Но те из нас, кто не видел необходимости отли­чать авторитарный режим от тоталитарного, кто рас­сматривал переход к демократии в Испании, Гре­ции, Аргентине, Бразилии или на Филиппинах как готовую модель перехода в Венгрии, Польше или в СССР, - искали симптомы пневмонии, но не заме­чали самого рака. Мы знали, как анализировать уже разгоревшиеся конфликты, но не знали условий их возгорания. Хотя Тимоти Гартон Аш в сентябре 1988 года и написал осторожно о возмож­ности «оттоманизации» - «освобождении через рас­пад» - СССР, никто не предполагал, что советский режим настолько шаток, что достаточно было сла­бенького толчка для его падения.
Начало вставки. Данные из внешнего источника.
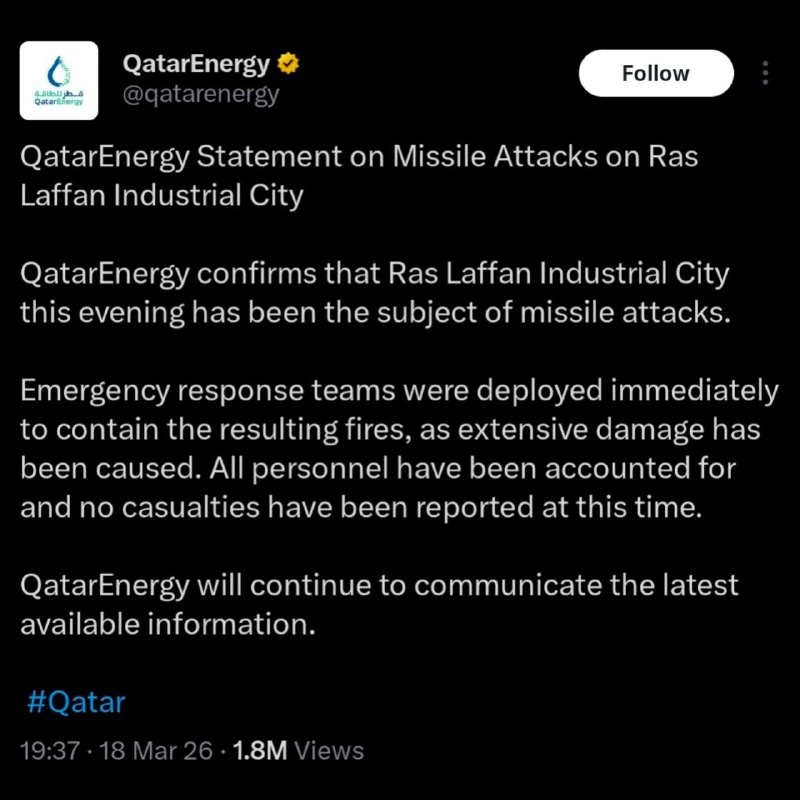Viewport: 800px width, 800px height.
Task: Open the QatarEnergy display name link
Action: pos(196,65)
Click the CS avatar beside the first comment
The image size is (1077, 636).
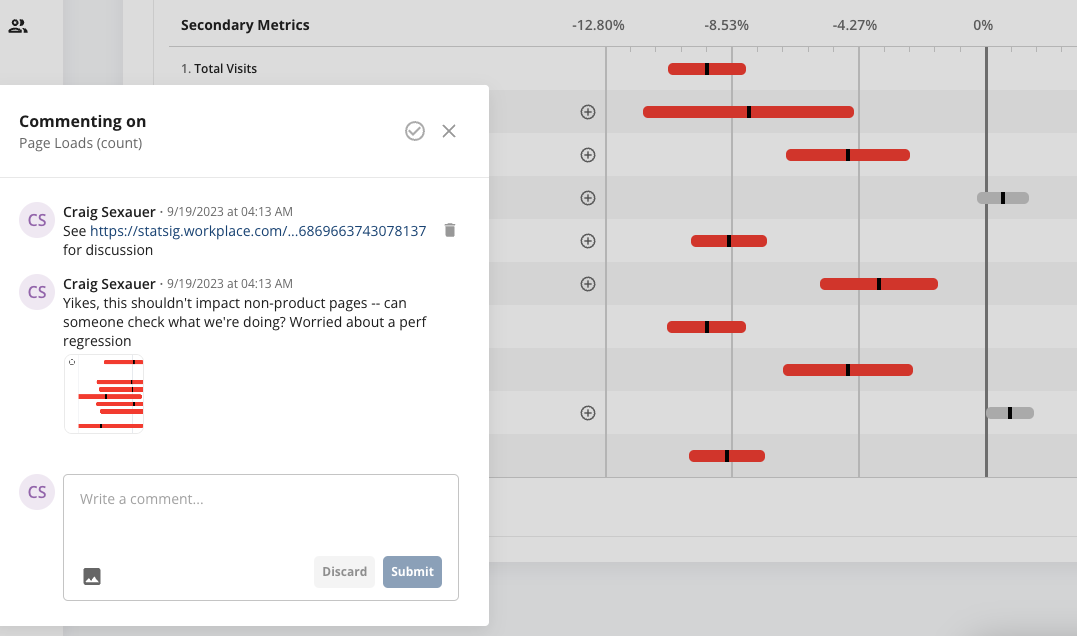coord(36,219)
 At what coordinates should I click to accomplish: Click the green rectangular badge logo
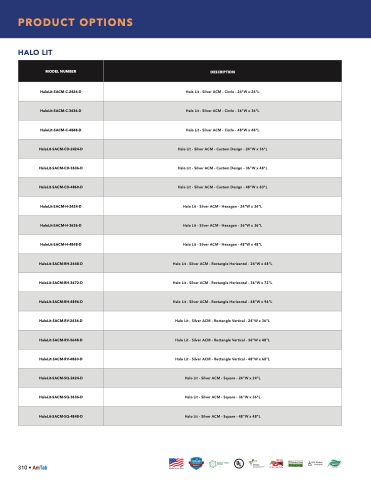click(295, 464)
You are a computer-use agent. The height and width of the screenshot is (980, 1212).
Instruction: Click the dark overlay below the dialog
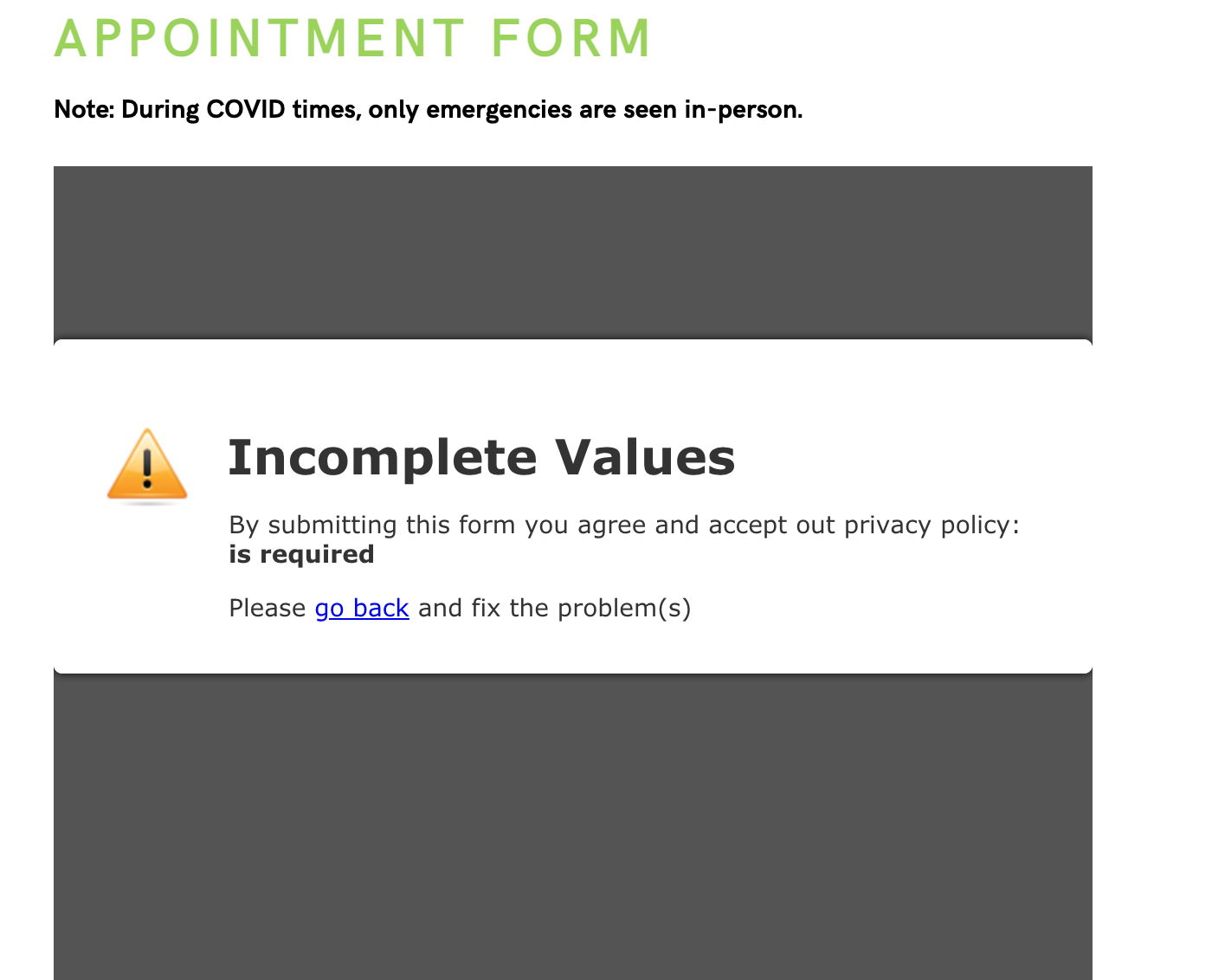571,822
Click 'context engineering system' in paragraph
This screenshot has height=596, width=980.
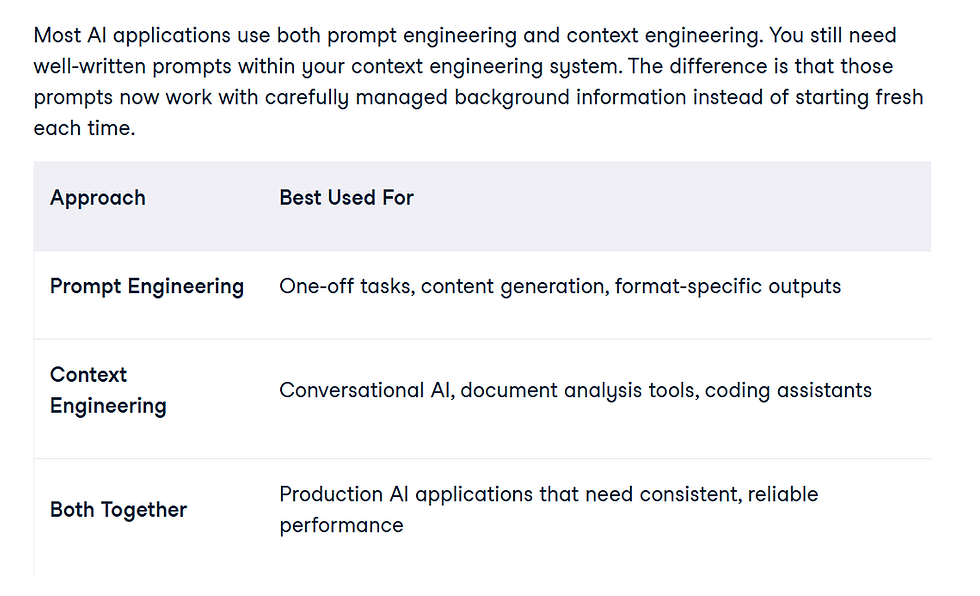[485, 67]
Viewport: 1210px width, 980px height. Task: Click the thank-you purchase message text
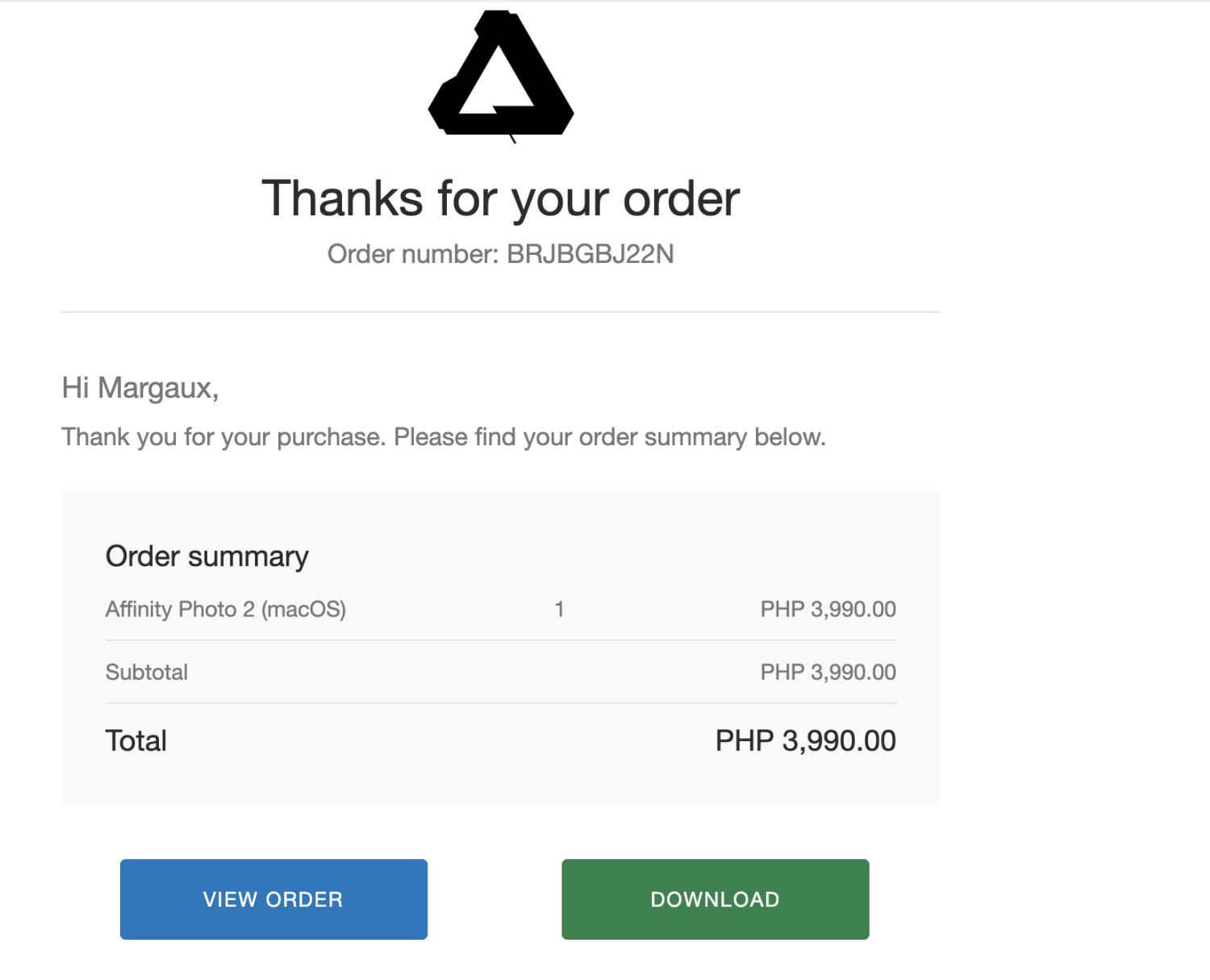click(x=444, y=436)
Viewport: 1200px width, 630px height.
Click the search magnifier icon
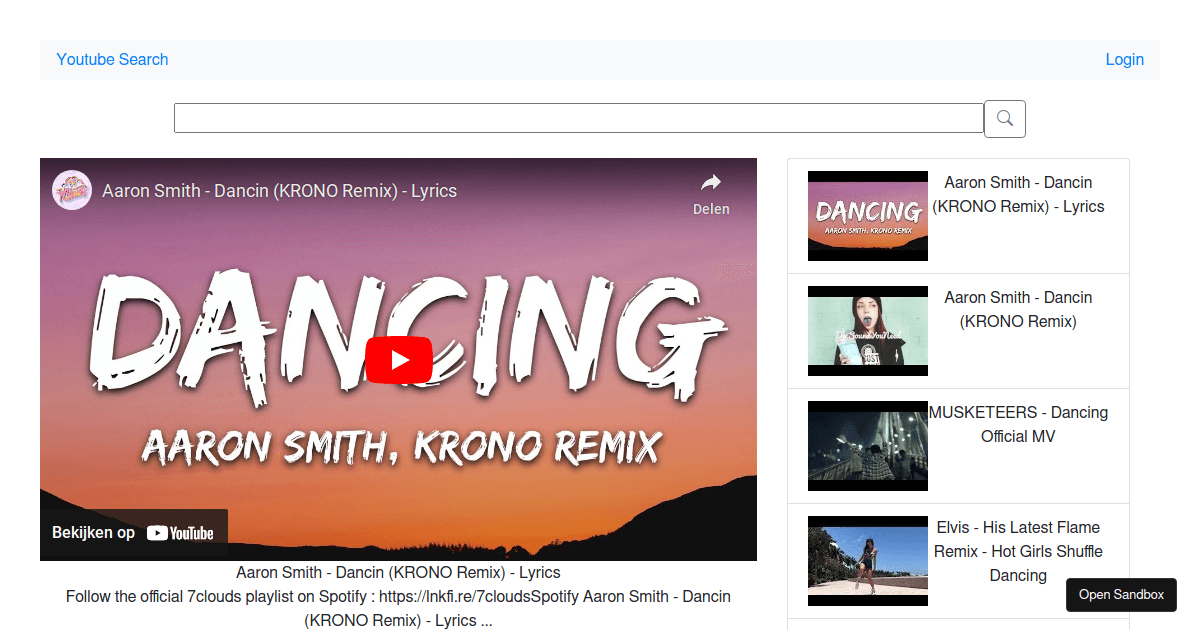point(1004,118)
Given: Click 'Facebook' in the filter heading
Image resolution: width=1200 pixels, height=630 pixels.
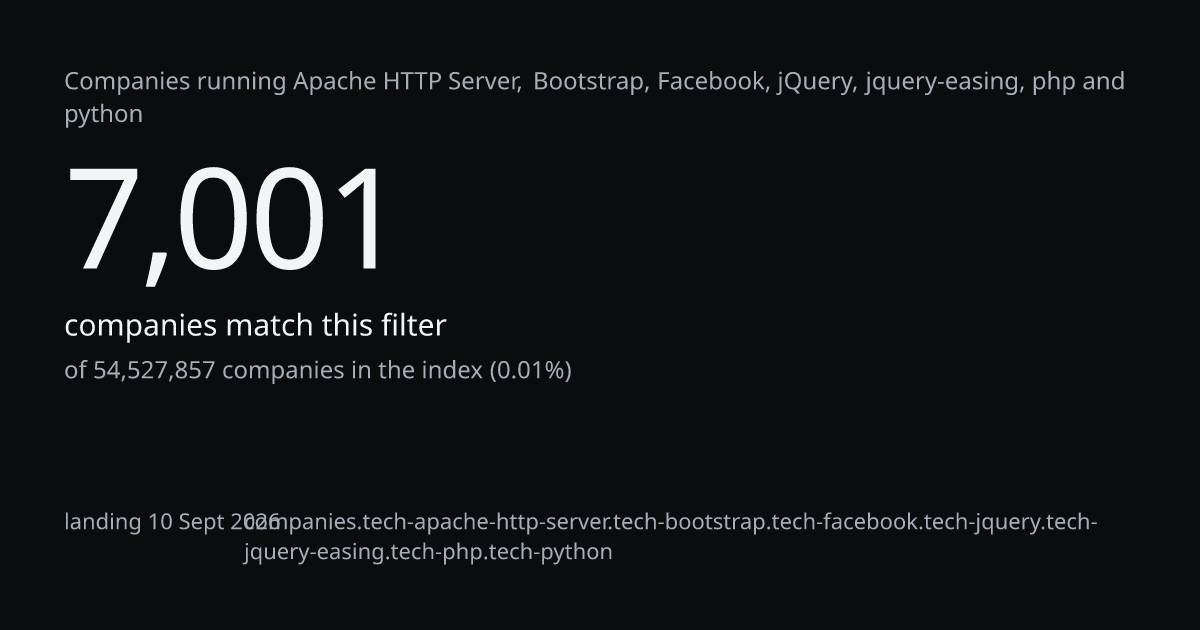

«Осень народа» - лишь одно событие, или, если хотите, полтора события. «Теория домино» Генри Киссинджера торжествовала; единственно, что в ней не описывалось, так это направление падения кос­точек домино. Случившееся в Румынии было спро­воцировано событиями в Чехословакии; события в Чехословакии были вызваны прекращением существования ГДР; причина, которая вывела на улицы толпы восточных немцев, скрыта в политических из­менениях в Венгрии; а венграм указал путь ход пере­говоров (между правительством и Солидарностью) в Польше. Можно точно сказать, что сотни социоло­гов напишут тысячи книг и статей, сопоставляющих и сравнивающих условия, характерные для каждой страны, и результаты изменений, но полагаю, это будет пустая трата бумаги и времени. Весь этот пе­риод подобен снежному шару (в техническом, так сказать, смысле). События в одной стране подталки­вали людей оценивать вероятность успеха аналогич­ных событий в своем отечестве, и по мере увеличе­ния числа стран, вовлеченных в процесс, вероят­ность успеха все возрастала. И уже не оставалось со­мнений, что падут и последние бастионы.

Первый открытый мятеж разгорелся в 1976 году и пылал до 1980 года. Первый же пример краха ком­мунистической системы относится к 13 декабря 1989 года. Военный переворот генерала Ярузельского явился доказательством того, что коммунистические партии уже не могут править при полной покорнос­ти народа, что власть может существовать лишь при опоре на силу. Как только экономическая политика 1970-х годов провалилась, как только у интеллекту­алов прорезался голос, а рабочие осознали себя ре­альными хозяевами фабрик, партийные бюрократы уже не могли сохранить власть. Продолжая пользо­ваться всяческими привилегиями, они были вынуж­дены разделить политическую власть с организованными силами подавления. Коммунистическое правление стало милитаризированным потому, что толь­ко так коммунистические партии были способны подавлять недовольство или даже мятежи народа.

С этого самого момента один страх физического насилия, внутреннего или внешнего, служил подпор­кой системы. Даже военная сила ничего не могла поделать с выступлением польских рабочих летом 1988 года, и к чести генерала Ярузельского, что он понял это. Решение пойти на компромисс с оппози­цией было навязано польской компартии армией. Венгерская компартия раскололась «сверху» без ана­логичного давления «снизу» и без принуждения военных. Успех переговоров в Польше весной 1989 года показал венграм дорогу к мирному преобразо­ванию сущности власти. У тому времени партийные бюрократы в обоих государствах стали приходить к пониманию того факта, что хотя еще можно какое-то время сохранять политическую власть, но лучше, по шутливому выражению Элемера Ханкиса, «кон­вертировать» ее в экономическую власть пока еще не поздно.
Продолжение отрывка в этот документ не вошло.